There are only really two contenders for this. Genesis - Supper's Ready and Wham! - Wham Rap. And while the level of technical difficulty is higher with Supper's Ready I have to admit that while I know the sound of all the words - I can make the right noises at the right time - I don't know what all the words actually are. No such problem with the Wham!. That George Michael - such lovely diction.
Why do I know all these words? Because everything about this is brilliant and I used to listen to it all the time. Now George has soften and mellowed it's easy to forget how sharp and bright those first singles were, how subversive they were. I always think of Wham Rap as the flipside of UB40's One In Ten; another great song about unemployment but so miserable and whiny. I'm not going to suggest that Wham's response to joblessness is more accurate or valid, more reflective of the reality of recession and it certainly shouldn't be the basis for policy - but when you were 16 and surrounded by unemployment you didn't need telling you were 'a statistical reminder of a world that doesn't care', you needed showing that you could get an incredibly cheap holiday to Fuengirola and buy espadrilles. And in a Thatcherite world a statement of pride in joblessness was somehow radical and certainly appealing.
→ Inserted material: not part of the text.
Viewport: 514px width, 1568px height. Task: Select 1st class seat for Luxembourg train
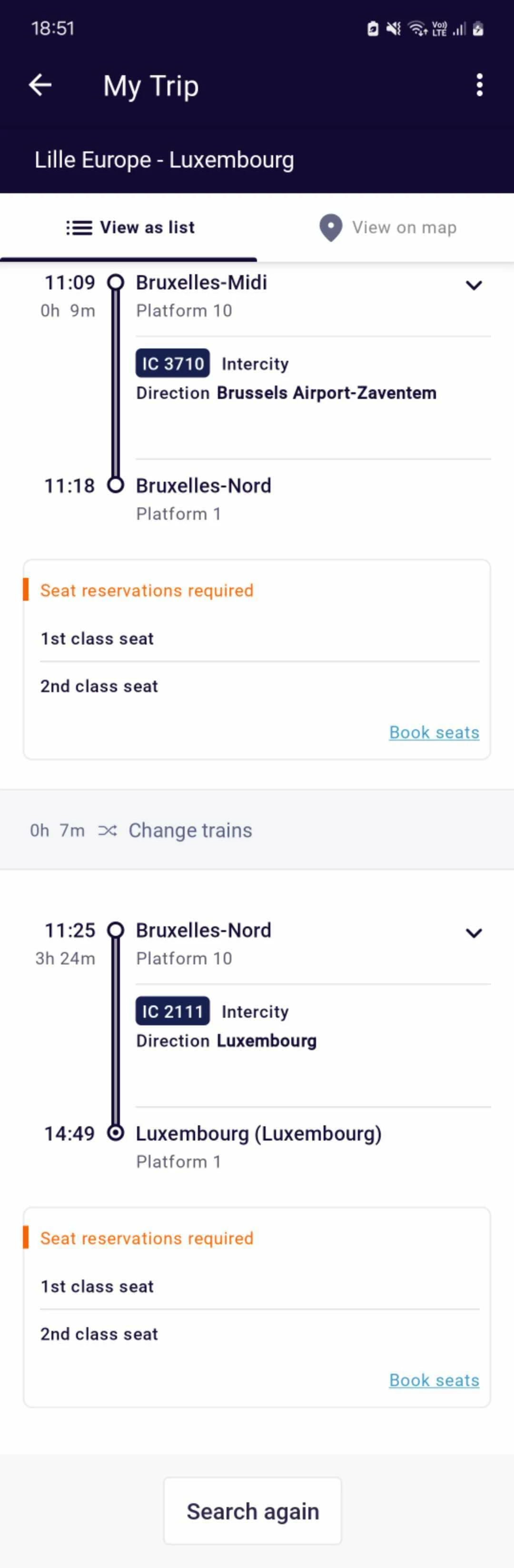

The radicalism is underscored by the changes made to the original release (1982) which flopped but was big at The Blue Note and the Co-Op disco. The hit version you've probably heard was from 1983 and it downplayed the 'DHSS' in the chorus. And apparently the BBC weren't happy with the 'make a claim, sign your name's all you have to do' bit.
Oh, and just listen to the sound of it. It's one of the definitive records of that age. Big, bright and beautiful.
Do you enjoy what you do? If not, just stop.